══ Records to use ══

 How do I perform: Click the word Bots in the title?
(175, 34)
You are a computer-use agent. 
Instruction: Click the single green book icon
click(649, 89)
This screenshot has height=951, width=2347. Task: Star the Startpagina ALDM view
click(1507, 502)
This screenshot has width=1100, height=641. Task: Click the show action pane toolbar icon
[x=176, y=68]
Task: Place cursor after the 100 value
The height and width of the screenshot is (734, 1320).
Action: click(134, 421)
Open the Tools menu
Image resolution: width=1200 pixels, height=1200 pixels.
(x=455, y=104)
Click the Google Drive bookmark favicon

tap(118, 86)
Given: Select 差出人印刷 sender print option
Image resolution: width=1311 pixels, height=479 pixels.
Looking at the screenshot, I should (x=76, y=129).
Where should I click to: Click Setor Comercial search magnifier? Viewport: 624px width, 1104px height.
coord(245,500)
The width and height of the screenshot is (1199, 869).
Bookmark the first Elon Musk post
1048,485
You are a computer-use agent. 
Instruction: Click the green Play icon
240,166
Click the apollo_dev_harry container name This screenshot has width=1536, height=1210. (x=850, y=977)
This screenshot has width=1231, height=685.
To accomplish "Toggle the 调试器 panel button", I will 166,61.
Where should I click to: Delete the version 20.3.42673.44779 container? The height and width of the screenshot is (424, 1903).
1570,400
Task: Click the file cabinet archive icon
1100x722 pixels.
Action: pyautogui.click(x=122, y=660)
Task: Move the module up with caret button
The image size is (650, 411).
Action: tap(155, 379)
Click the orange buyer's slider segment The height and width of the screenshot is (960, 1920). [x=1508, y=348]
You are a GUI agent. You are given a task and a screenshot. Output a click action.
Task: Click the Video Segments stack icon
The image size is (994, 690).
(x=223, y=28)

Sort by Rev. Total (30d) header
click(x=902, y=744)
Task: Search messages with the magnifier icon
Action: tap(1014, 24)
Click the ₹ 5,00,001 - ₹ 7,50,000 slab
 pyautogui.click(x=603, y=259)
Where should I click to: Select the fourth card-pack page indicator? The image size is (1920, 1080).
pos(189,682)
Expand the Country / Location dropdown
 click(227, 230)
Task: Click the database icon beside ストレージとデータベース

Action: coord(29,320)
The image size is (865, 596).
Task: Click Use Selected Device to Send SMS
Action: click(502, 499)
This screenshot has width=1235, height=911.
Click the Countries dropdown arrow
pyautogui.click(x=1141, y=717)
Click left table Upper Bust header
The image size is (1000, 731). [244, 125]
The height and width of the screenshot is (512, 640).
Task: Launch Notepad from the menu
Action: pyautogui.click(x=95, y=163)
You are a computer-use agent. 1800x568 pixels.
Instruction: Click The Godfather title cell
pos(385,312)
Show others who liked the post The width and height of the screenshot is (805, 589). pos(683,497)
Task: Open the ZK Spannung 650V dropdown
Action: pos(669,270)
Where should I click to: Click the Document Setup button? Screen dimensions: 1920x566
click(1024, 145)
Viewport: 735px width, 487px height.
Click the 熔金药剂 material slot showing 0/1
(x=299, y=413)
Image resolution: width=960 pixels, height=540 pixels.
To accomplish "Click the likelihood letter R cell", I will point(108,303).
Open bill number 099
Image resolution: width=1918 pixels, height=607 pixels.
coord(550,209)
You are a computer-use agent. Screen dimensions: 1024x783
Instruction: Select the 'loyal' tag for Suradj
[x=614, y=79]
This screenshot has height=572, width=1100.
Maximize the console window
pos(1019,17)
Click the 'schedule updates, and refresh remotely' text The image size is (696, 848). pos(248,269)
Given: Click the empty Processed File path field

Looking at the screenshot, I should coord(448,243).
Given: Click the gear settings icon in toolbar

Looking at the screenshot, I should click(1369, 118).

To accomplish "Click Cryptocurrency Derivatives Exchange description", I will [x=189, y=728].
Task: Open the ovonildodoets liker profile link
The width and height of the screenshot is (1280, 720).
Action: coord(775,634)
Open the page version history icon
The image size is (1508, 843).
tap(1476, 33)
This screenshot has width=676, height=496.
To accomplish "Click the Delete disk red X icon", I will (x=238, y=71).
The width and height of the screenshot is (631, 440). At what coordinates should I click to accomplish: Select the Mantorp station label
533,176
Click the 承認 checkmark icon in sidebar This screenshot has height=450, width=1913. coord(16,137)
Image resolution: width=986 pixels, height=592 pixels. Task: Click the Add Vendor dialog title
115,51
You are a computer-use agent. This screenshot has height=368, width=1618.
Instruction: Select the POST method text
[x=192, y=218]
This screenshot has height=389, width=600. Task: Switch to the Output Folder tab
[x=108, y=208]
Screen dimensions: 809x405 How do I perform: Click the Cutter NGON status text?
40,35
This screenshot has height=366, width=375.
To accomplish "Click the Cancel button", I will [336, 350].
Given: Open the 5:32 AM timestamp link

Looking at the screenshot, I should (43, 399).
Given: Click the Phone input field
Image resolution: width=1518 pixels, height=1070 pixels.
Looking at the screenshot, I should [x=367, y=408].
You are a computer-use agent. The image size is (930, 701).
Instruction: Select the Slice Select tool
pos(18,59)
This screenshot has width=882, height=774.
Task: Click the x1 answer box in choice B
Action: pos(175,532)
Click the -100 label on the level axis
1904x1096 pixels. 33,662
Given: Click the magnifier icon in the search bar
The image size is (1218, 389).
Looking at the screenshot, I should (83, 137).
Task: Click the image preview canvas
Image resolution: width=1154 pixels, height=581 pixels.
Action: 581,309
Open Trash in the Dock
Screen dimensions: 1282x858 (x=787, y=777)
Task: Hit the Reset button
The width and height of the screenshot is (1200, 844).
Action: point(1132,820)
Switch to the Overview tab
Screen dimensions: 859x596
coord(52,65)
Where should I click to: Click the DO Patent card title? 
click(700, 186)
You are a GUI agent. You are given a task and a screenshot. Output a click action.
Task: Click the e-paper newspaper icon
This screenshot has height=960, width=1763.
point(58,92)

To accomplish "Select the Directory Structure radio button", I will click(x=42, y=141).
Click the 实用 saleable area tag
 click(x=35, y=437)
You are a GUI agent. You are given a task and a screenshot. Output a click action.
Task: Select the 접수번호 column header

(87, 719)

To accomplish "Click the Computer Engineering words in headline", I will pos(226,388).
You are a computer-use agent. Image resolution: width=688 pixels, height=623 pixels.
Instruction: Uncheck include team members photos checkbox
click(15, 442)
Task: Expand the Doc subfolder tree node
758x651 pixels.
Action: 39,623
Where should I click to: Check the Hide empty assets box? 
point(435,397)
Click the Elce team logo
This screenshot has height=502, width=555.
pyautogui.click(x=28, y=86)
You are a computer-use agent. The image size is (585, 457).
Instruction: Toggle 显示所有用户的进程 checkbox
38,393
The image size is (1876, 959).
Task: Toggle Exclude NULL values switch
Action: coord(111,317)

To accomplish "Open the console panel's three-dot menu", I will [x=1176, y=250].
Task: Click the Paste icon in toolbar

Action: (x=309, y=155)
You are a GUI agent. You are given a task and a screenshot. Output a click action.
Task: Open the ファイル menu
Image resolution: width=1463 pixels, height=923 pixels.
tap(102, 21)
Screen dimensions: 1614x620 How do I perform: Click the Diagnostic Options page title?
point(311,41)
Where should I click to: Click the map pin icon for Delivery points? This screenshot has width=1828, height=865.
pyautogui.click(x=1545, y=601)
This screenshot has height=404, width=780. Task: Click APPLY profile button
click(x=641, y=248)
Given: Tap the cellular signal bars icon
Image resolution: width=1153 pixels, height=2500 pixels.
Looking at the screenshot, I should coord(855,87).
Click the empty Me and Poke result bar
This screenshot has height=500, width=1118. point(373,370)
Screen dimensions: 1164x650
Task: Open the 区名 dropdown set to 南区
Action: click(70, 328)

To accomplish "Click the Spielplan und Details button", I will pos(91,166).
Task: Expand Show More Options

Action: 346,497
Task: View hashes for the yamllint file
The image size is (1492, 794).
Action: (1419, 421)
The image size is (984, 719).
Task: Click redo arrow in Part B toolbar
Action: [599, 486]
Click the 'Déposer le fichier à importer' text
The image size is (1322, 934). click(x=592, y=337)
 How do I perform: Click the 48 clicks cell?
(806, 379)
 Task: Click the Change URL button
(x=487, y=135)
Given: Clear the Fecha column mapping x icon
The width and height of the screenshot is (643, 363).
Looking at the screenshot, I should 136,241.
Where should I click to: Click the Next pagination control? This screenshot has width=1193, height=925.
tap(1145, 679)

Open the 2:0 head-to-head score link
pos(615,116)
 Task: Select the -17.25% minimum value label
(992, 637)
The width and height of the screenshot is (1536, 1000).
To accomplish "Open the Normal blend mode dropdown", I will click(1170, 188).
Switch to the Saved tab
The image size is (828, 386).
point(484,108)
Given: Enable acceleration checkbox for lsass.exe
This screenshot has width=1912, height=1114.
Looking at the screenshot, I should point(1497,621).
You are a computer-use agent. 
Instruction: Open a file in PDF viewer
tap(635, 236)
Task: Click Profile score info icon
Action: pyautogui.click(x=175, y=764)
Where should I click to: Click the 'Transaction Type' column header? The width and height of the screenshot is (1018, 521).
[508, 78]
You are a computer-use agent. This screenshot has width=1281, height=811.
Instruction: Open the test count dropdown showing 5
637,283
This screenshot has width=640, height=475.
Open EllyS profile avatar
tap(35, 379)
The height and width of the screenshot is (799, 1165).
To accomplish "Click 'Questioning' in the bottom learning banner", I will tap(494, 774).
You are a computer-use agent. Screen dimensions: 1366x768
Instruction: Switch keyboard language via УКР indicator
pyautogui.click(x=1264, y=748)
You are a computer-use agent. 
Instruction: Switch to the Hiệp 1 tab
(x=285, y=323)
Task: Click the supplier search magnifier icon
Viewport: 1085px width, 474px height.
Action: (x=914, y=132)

═══

Would you quote everything above from the line containing "Instruction: Select the Slice Select tool" down to the line containing "Task: Hit the Reset button"? Include both of those lines and nothing else.

(Written reply):
Instruction: Select the Slice Select tool
pos(18,59)
This screenshot has width=882, height=774.
Task: Click the x1 answer box in choice B
Action: pos(175,532)
Click the -100 label on the level axis
1904x1096 pixels. 33,662
Given: Click the magnifier icon in the search bar
The image size is (1218, 389).
Looking at the screenshot, I should (83, 137).
Task: Click the image preview canvas
Image resolution: width=1154 pixels, height=581 pixels.
Action: 581,309
Open Trash in the Dock
Screen dimensions: 1282x858 (x=787, y=777)
Task: Hit the Reset button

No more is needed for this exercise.